Exercise: All lines of the listing that contain "width" should be shown in full.

Source material:
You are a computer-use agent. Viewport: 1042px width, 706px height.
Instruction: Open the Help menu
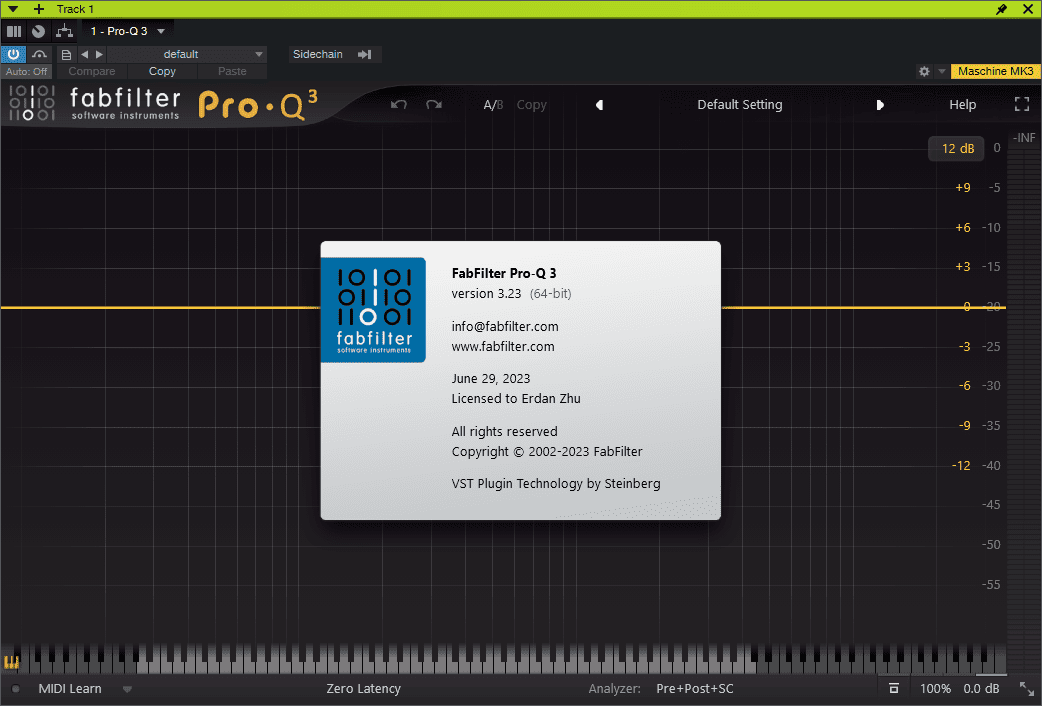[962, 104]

...

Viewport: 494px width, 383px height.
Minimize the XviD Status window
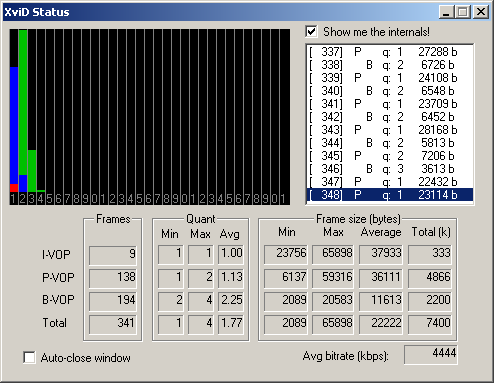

Final answer:
You are a computer-use agent. Viewport: 1042px width, 706px height.
Viewport: 494px width, 383px height.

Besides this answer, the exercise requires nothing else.